Neste domingo, 1º de fevereiro, Israel anunciou que a organização Médicos Sem Fronteiras (MSF) terá que encerrar suas operações na Faixa de Gaza até 28 de fevereiro. A medida foi justificada pela recusa da ONG em fornecer uma lista de seus funcionários palestinos, uma obrigação que segundo o Ministério da Diáspora israelense, deve ser cumprida por todas as organizações humanitárias atuando na região.
O ministério já havia sinalizado, em dezembro, que 37 organizações, incluindo a MSF, enfrentariam proibições em suas atividades a partir de 1º de março, caso não apresentassem informações detalhadas sobre seus funcionários. As autoridades israelenses alegaram que dois funcionários da MSF tinham vínculos com o Hamas e a Jihad Islâmica, o que a ONG refutou, afirmando que se comprometeu a compartilhar apenas uma lista parcial, condicionada a garantias de segurança.

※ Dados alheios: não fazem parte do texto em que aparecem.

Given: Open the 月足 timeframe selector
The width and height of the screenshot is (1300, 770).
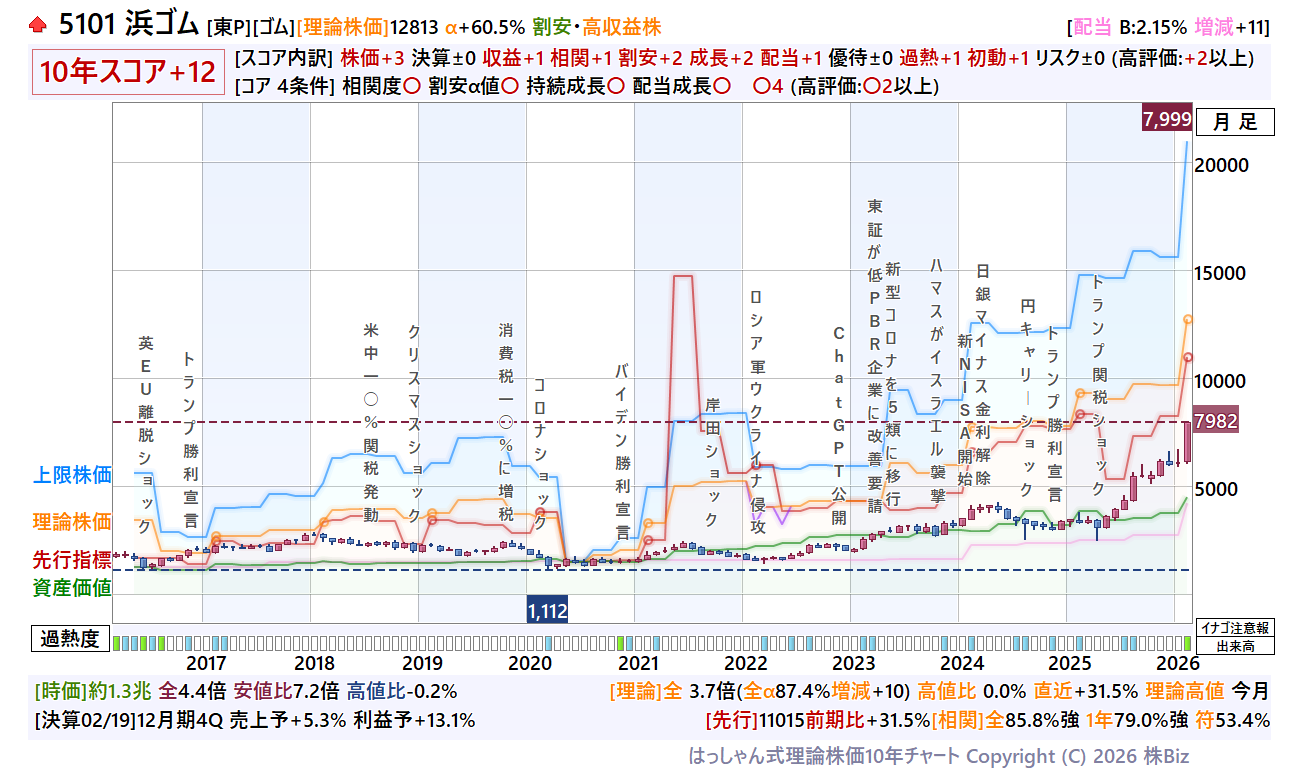Looking at the screenshot, I should tap(1235, 123).
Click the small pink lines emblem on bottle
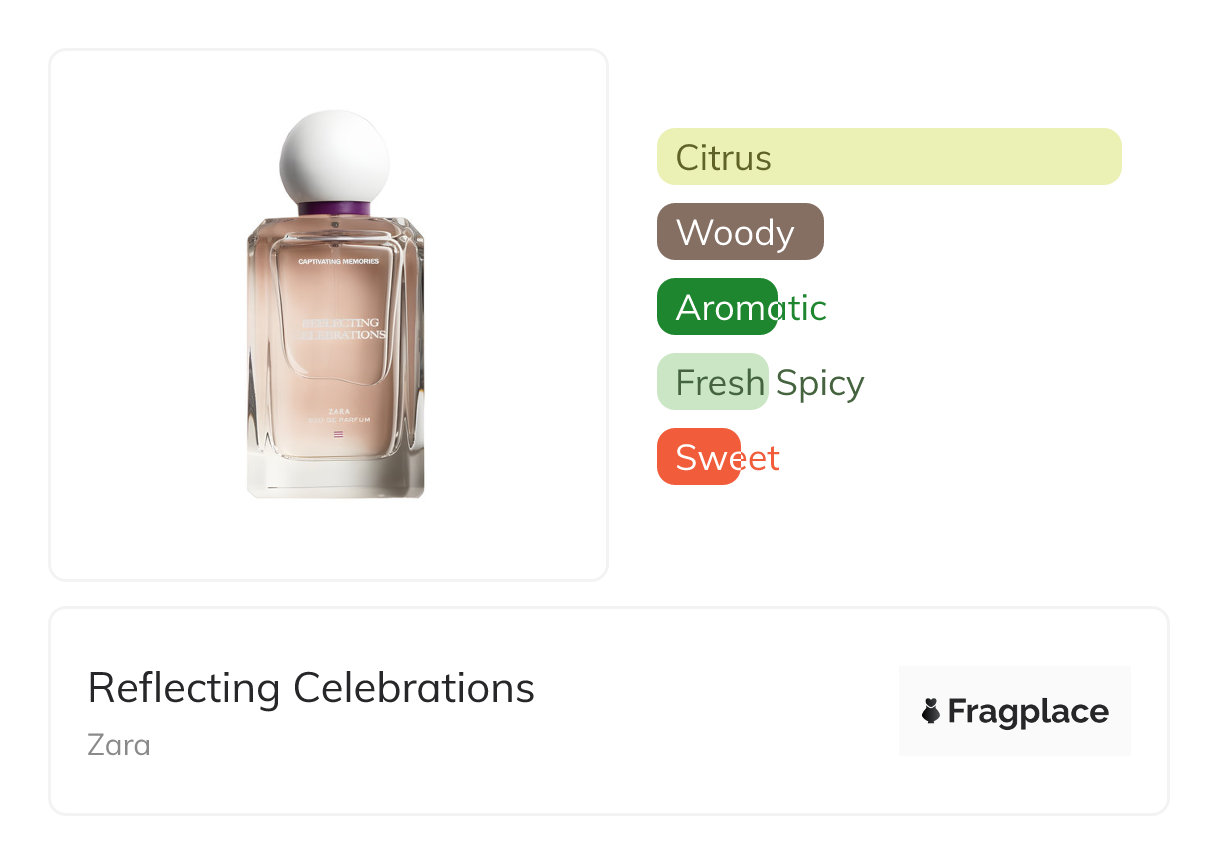 click(x=338, y=434)
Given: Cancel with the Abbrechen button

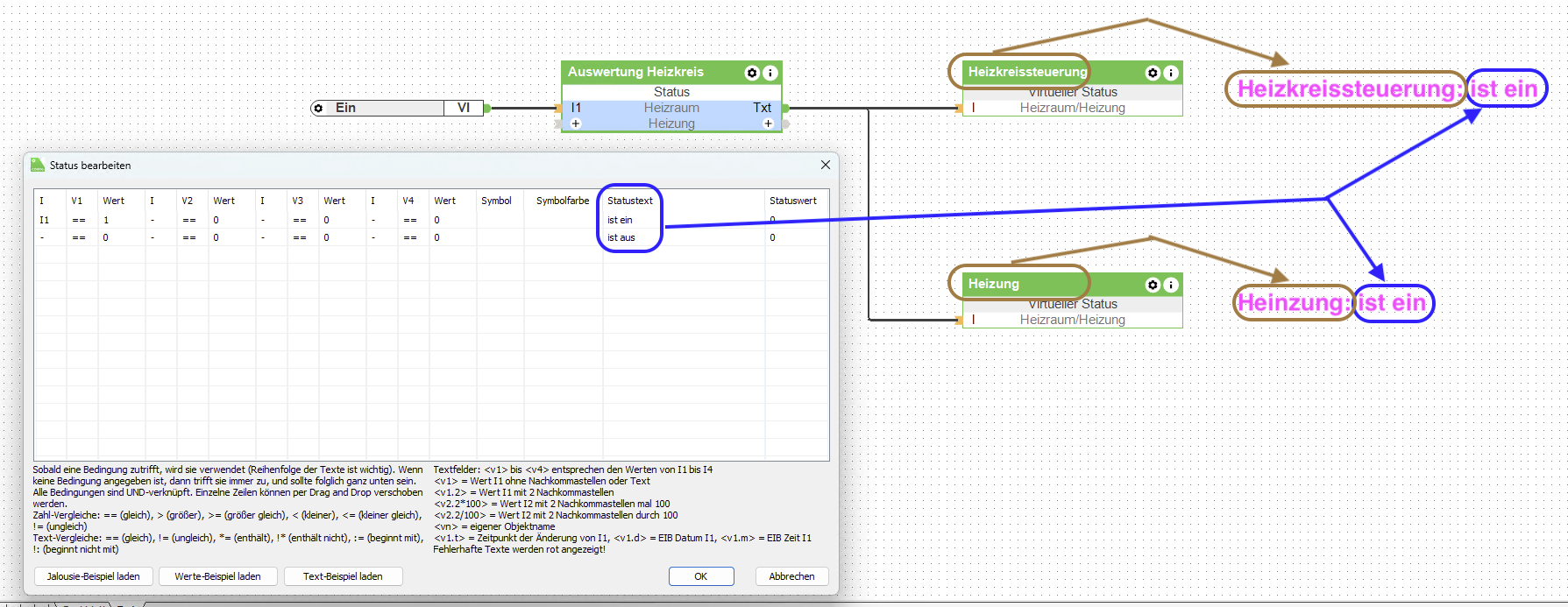Looking at the screenshot, I should pyautogui.click(x=791, y=576).
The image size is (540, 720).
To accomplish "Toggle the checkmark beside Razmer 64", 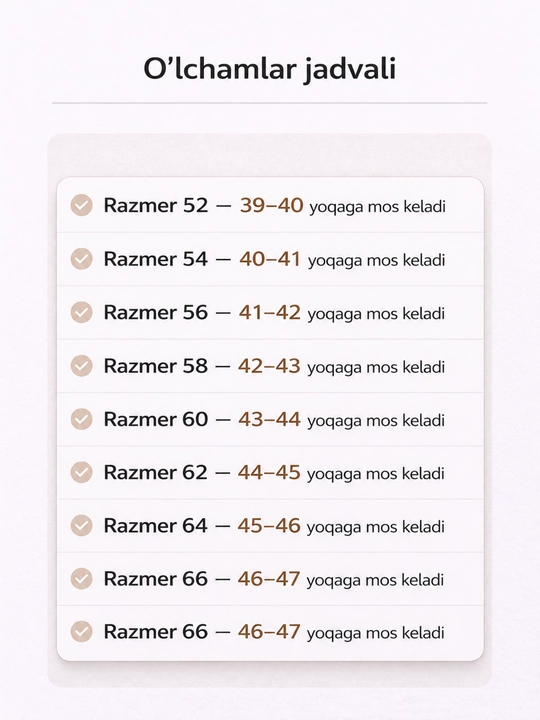I will pos(82,525).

A MSF indicou que, apesar de seus esforços, não conseguiu estabelecer um diálogo eficaz com as autoridades israelenses, o que a levou a decidir não compartilhar as informações exigidas. A situação gera preocupações sobre a continuidade da assistência humanitária em Gaza e destaca as tensões entre organizações internacionais e o governo israelense em meio a um contexto de conflitos complexos na região.